Here is what Whitehouse focused on and makes note of the famous umpire analogy John Roberts used at the opening day of his confirmation hearing:

“Alexander Hamilton explained, the “judiciary . . . has no influence over either the sword or the purse; no direction either of the strength or of the wealth of the society; and can take no active resolution whatever. It may truly be said to have neither force nor will, but merely judgment.” In other words, to fulfill its role in our constitutional system, the Supreme Court must act in a manner that demonstrates its adherence to the demands of the law, not merely an amenability to political preferences.

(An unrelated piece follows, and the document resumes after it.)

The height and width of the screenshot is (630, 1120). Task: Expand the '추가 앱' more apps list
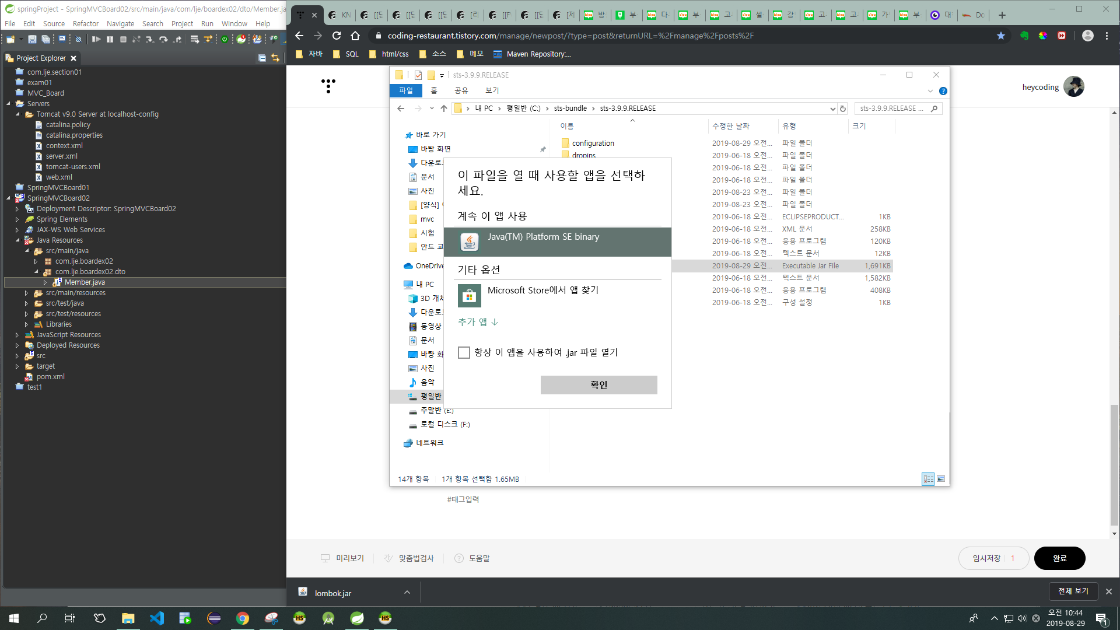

“Important institutional traditions help the Court fulfill that duty. The Court can facilitate democratic processes, but to do so it must respect the other institutions of government. It can bolster the rule of law, but only by exercising proper judicial restraint and respecting precedent. It can uphold our Constitution, but it must not decide constitutional questions unnecessarily. The Court can exercise discretion wisely, but to do so it must balance competing constitutional values, not just apply a favored ideology. And the Court can bring true justice, but only if it approaches each case without predisposition or bias.

“Unfortunately, the conservative wing of the current Supreme Court has departed from those great institutional traditions. Precedents, whether of old or recent vintage, have been discarded at a startling rate. Statutes passed by Congress have been tossed aside with little hesitation. And constitutional questions of enormous import have been taken up hastily and needlessly.

“[T]he Citizens United decision – yet another 5-4 decision – created a constitutional right for corporations to spend unlimited money in American elections, opening our democratic system to a massive new threat of corruption and corporate control. There is an unmistakable pattern. For all the talk of “umpires” and “balls and strikes” at the Supreme Court, the strike zone for corporations gets better every day.”

Chairman Leahy announced that the hearing will resume Tuesday at 0900. That is when the questions will begin.